Court Opinion

ID: 9495397
Source: CourtListenerOpinion
Date Created: 2023-08-05 16:01:49.582951+00
Date Added: 2024-06-11T17:56:59.814475
License: Public Domain

WIENER, Circuit Judge,
concurring in PARKER, Circuit Judge’s, dissent and further dissenting from the en banc opinion:
I concur in Judge Parker’s dissent, writing a few additional lines of my own just to emphasize one point and to advance another.
First, I am as incredulous as Judge Parker that the majority can take the position that “McClendon has not adduced any evidence suggesting that Detective Carney acted with anything other than ordinary negligence in the instant case,” and that “[tjhere is no indication that Detective Carney was aware that Loftin had any violent intentions toward McClendon.” Not only did Carney commit an overt act of commission — an unlawful one at that— by arming Loftin (whom Carney knew to be an intimate member of the illicit drug culture), but he did so in direct response to being informed by Loftin of an impending confrontation between Loftin and McClen-don that only the most naive Pollyanna could expect would be anything other than physical and violent. Given all the information that Carney had, it is this court that is being naive about the sufficiency of the evidence amounting to considerably more than negligence: recklessness and, ultimately, deliberate indifference to McClendon’s right to inviolate bodily integrity.

▶ [RAW DATA]
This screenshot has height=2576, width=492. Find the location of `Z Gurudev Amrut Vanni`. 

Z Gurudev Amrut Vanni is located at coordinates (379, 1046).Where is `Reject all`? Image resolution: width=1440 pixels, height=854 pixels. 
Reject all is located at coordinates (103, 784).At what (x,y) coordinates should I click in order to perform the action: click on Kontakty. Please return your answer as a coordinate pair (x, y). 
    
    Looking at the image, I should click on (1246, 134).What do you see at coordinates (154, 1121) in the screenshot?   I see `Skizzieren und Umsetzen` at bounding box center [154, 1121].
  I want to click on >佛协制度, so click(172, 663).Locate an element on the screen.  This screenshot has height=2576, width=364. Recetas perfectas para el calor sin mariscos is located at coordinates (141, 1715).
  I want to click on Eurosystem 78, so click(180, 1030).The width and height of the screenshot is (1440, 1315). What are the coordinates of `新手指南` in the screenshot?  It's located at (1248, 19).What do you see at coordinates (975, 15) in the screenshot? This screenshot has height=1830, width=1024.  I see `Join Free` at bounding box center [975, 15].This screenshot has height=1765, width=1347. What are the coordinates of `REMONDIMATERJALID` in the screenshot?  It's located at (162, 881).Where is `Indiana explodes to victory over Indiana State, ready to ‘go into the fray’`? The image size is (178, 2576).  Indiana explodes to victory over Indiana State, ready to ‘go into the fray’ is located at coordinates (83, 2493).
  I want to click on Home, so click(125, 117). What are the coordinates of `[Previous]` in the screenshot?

▶ [YOUR TASKS]
**1)** List every person named in the court opinion, including the judges, by the names the opinion gives them.
**2)** Carry on the dissent in the court opinion, in the same judicial voice, starting after its final sentence.

▶ [YOUR WRITTEN ANSWERS]
**1)** Wiener, Parker, McClendon, Carney, Loftin

**2)**
More importantly to me, however, is what — with the utmost respect — I view as a misapprehension of the central issue of this case — the kind of constitutional right proffered by McClendon that was required to have been clearly established at the time if he were to avoid an adverse judgment grounded in qualified immunity. All the wrangling over “state-created danger” is a classic red herring which has led this court away from the proper analysis.
Long before the instant incident, the constitutional right to be free from state violation of bodily integrity was well established. It is that right that McClendon asserts: His bodily integrity was violated when he was ruthlessly shot in the face by Loftin with the very gun that had been unlawfully entrusted to him by Detective Carney. McClendon does not contend that Carney, as a state actor, created the danger that produced his blinding injury; he does contend — correctly—that (1) Carney had to be totally aware of the potential of a physically violent confrontation between McClendon and Loftin, (2) Carney had to know (or at least is presumed to have known) that the act of arming Loftin was unlawful under Mississippi law, (3) the overt, unlawful act of commission in arming Loftin was undeniably reckless and thus done with deliberate indifference, and (4) Carney’s state act not only increased and enhanced the likelihood that McClen-don’s bodily integrity would be violated; it made it a virtual certainty.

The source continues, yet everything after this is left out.